Neural networks are a non-linear learning architecture that involves a combination of matrix multiplication and entry-wise non-linear operations.
two layers
constituents
Consider a two layer neural network with:
- \(m\) hidden units
- \(d\) dimensional input \(x \in \mathbb{R}^{d}\)
requirements
\begin{align} &\forall j \in \qty {1, \dots, m}\\ &z_{j} = w_{j}^{(1)}^{T} x + b_{j}^{(1)}\\ &a_{j} = \text{ReLU}\qty(z_{j}) \\ &a = \qty(a_1, \dots, a_{m})^{T} \in \mathbb{R}^{m} \\ &h_{\theta} \qty(x) = w^{(2)}^{T} a + b^{(2)} \end{align}
\(z_{j}\) are hidden units, \(a_{j}\) are activated hidden units, \(h_{\theta}\) is the prediction function.
vectorized two-layer
constituents
- \(m\) hidden units per layer
- \(d\) input dimension
requirements
\begin{equation} W^{(1)} = \mqty[w_1^{(1)}^{T} \\ \dots \\ w_m^{(1)}^{T} ] \end{equation}
which emits a \(m \times d\) matrix. So this gives:
\begin{equation} \mqty[z_1 \\ \dots \\ z_{M}] = \mqty[w_1^{(1)}^{T} \\ \dots \\ w_m^{(1)}^{T} ] \mqty[x_1 \\ \dots \\ x_{D}] + \mqty[b_1^{( 1 )} \\ \dots \\ b_m^{( 1 )}] \end{equation}
where \(z \in \mathbb{R}^{m \times 1}, w^{(1)} \in \mathbb{R}^{m \times d}, x \in \mathbb{R}^{d \times 1} , b^{(j)} \in \mathbb{R}^{m \times 1}\). Writing this as matrix operations:
\begin{equation} z = w^{(1)} x + b^{(1)} \end{equation}
and
\begin{equation} a = \text{ReLU}\qty(z) \end{equation}
with:
\begin{equation} h_{\theta}\qty(x) = w^{(2)} a + b^{(2)} \end{equation}
multi-layer
\begin{equation} a^{(1)} = \text{ReLU}\qty(W^{(1)} x + b^{(1)}) \end{equation}
\begin{equation} a^{(2)} = ReLU\qty(W^{(2)} a^{(1)} + b^{(2)}) \end{equation}
and so on…
\begin{equation} a^{(r-1)} = \text{ReLU}\qty(W^{(r-1)} a^{(r-2)} + b^{(r-1)}) \end{equation}
\begin{equation} h_{\theta}\qty(x) = W^{r} a^{r-1} + b^{r} \end{equation}
metadata
- total number of neurons: \(m_1 + m_2 + … + m_{r}\)
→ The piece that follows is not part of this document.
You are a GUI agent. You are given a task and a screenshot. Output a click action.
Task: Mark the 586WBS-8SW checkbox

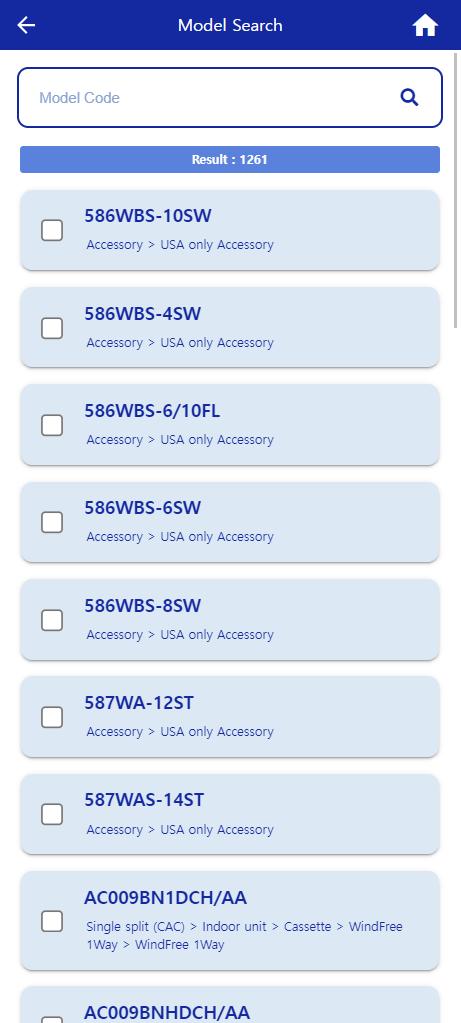click(52, 620)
- number of parameters: \(\qty(d+1) m_1 + \qty(m_{1}+1)m_{2} + … + \qty(m_{r-1}+1)m_{r}\)
additional information
Neural networks admit a local optima, and we cannot find a global optima.
neuron
Consider first a single neuron neural network in one dimension. For instance, let’s think of a slightly non-linear case first:
\begin{align} h_{\theta}\qty(x) &= \max \qty(wx+b, 0) \end{align}
it admits two parameters, \(\theta = \qty(w, b) \in \mathbb{R}^{2}\). Such a function is called relu function. What if we have multiple input features? Consider: \(x \in \mathbb{R}^{d}\), \(w \in \mathbb{R}^{d}\), and \(b \in \mathbb{R}\). Now:
\begin{equation} h_{\theta} \qty(x) = \text{ReLU}\qty(w^{\top}x + b) \end{equation}
We refer to relu function as an “Activation Function”.
neurons
We can write latent units in terms of the input units, as well as parameters to weight them; for instance:
\begin{equation} a_1 = \text{ReLU}\qty(\theta_{1} x_1 + \theta_{2} x_2 + \theta_{3}) \end{equation}
Instead of writing this directly, we can just make every neuron connected to every other neuron, resulting in:
\begin{equation} a_1 = \text{ReLU}\qty(w_1^{T} x + b_1) \end{equation}
\begin{equation} a_2 = \text{ReLU}\qty(w_2^{T} x + b_2) \end{equation}
and so on.
why would the neurons learn different things?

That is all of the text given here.